Saturday, June 04, 2005

An essay about reading

My mom (who teaches at the school I went to) asked me to write something on the occasion of my third-grade teacher's retirement. I'm posting it here because of the way it turned out to be an essay about reading. Here goes.

For Miss Corson’s retirement
May 15, 2005

I can never think of Miss Corson as Carol, though I am not so very much younger now than she must have been in the school year 1978-79, when I spent third grade in her 1-2-3 classroom in the back corner of the Lower School building at Germantown Friends. The smell of gingko fruit always takes me back to that year; so does the sight of those little milk boxes that used to come on a plastic tray from the lunchroom (regular milk came in red boxes, skim milk in blue, chocolate milk in brown—a twice-weekly treat—and small cartons of orange juice only one day a week, to my chagrin as I was not then, as I am not now, a milk-drinker).

What surprises me most is how much I remember about that year. Miss Corson was a truly exceptional teacher, the perfect teacher for me at that particular point in my life: she shared my passion for books and animals both. I remember her introducing me to a magical novel by Ursula Nordstrom called The Secret Language, a book about eight-year-old girls and their complicated alliances, uniquely appealing to me and my two best friends Debby Stull and Dara Rossman that year we were all eight, the three of us (I am ashamed to admit) a tight clique who played an elaborate game of witches in the Live Graveyard, illicitly slipping through the hedge during recess when we were supposed to be on the playground.

I remember Miss Corson’s promise to give a real grown-up fountain pen to anyone who mastered the elementary stages of the Richardson handwriting method; I spent hours and hours practicing the rows of joined c’s, right-side-up and upside-down in a pattern like a stylized drawing of waves, and when I got the Pen (we all thought of it with a capital letter, like a kind of award) it was my proudest moment. I remember drawing a picture of myself in explorer’s gear (my idol that year was Jane Goodall, and I was absolutely mesmerized by In the Shadow of Man) with an explanation of how I wanted to become a scientist and study chimpanzees in the wild. I remember painting a huge picture of my toy chimpanzee Jim, becoming terribly upset when the blue of his pants dripped in a way that made several classmates jeer that Jim was peeing, and Miss Corson coming up with the solution of painting over the drip so that Jim was sitting on a kind of blue throne. I remember learning to put together the map of Africa—the continent another obsession of mine by way of the chimpanzee preoccupation—and memorizing all the names of the countries and being puzzled by the switch from Rhodesia to Zimbabwe (written on a label in Miss Corson’s distinctive handwriting) without being old enough to know how to find out what it meant or why it had happened.
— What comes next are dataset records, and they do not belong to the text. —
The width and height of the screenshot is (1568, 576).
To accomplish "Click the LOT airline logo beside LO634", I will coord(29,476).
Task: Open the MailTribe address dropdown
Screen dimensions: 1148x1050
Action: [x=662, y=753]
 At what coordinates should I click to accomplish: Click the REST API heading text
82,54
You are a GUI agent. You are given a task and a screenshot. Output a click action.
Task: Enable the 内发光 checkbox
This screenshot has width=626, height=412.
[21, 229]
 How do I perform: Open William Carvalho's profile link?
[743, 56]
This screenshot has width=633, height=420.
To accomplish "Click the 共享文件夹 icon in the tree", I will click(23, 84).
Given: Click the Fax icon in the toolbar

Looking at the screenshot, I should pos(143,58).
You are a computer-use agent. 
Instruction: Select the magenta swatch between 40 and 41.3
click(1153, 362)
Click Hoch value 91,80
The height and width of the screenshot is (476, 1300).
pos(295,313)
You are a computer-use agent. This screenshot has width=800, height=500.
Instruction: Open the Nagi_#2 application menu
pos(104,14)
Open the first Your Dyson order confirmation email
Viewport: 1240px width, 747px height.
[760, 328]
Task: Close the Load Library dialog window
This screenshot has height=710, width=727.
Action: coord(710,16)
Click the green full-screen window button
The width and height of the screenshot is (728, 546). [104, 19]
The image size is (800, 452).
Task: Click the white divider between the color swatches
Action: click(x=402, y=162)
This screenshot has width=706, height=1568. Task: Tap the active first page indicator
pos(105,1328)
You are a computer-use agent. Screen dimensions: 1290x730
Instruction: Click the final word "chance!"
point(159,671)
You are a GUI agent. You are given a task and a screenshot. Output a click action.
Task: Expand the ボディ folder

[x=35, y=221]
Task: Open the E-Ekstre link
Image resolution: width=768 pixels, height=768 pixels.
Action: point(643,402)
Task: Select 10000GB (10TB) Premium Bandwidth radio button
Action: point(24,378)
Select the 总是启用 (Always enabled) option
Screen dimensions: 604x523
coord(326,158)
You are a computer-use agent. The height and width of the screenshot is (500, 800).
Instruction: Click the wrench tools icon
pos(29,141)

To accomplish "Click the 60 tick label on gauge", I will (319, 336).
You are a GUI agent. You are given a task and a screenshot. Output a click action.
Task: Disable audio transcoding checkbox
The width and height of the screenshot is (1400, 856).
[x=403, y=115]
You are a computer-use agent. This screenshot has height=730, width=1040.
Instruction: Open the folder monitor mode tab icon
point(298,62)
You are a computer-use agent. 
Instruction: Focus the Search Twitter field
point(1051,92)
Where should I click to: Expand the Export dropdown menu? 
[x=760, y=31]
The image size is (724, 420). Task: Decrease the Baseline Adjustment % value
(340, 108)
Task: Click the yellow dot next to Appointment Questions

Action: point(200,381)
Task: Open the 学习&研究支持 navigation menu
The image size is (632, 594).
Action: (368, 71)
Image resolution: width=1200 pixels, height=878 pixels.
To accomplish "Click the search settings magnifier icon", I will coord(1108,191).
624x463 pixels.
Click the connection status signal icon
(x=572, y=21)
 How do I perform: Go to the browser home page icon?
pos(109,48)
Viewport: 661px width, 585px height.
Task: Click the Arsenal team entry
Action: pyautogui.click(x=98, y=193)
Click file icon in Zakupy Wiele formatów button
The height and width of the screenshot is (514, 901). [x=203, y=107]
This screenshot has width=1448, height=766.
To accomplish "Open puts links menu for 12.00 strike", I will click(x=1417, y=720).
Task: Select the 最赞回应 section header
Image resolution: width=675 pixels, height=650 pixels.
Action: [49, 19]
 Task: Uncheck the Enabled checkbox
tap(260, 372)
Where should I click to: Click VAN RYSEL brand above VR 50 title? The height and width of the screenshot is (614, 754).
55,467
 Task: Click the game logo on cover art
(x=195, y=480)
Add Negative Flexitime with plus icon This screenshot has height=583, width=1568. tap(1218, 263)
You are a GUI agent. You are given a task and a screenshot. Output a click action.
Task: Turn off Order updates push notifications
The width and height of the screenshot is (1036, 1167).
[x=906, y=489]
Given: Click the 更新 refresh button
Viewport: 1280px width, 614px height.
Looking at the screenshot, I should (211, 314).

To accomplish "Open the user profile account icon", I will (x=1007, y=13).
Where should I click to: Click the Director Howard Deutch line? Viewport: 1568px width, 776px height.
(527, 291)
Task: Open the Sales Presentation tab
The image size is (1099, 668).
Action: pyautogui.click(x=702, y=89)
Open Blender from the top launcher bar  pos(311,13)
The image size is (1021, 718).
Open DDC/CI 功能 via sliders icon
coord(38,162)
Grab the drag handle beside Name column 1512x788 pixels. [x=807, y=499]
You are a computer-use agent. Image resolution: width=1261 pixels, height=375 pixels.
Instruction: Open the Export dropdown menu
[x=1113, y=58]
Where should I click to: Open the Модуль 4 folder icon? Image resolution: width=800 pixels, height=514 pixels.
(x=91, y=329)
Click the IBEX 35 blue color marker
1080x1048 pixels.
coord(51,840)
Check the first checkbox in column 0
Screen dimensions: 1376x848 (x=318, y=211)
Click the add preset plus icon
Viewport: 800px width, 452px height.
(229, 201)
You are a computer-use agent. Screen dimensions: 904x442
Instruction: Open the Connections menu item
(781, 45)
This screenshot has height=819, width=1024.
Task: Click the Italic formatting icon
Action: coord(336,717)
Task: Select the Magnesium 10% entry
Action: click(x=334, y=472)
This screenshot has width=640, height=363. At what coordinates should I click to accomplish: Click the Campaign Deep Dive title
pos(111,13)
I remember writing a huge long story in which all my stuffed animals (Jim the monkey at their head) came to life secretly when people weren’t watching and had adventures, and Miss Corson asking me to read it to the whole rest of the class; it was my first taste of how enjoyable it is to write something to entertain an audience.

I remember an extraordinarily exciting thing, Miss Corson (well aware of my fixation on primates) inviting me to come with her and her grown-up friends to an evening lecture by a woman who studied orangutans (in retrospect I am sure it must have been Biruté Galdikas, though I couldn’t swear to it). We met up at her house to travel to West Philadelphia together, and Miss Corson made sandwiches for everyone for later—cream cheese and sprouts on black pumpernickel bread, which she handed to us in little plastic sandwich bags—and I embarrassed myself by taking a bite of my sandwich then and there, as it was 6:30 or so, my usual dinner time. Miss Corson placidly said, “What a sensible idea! Let’s all eat our sandwiches now,” thereby saving me from mortification.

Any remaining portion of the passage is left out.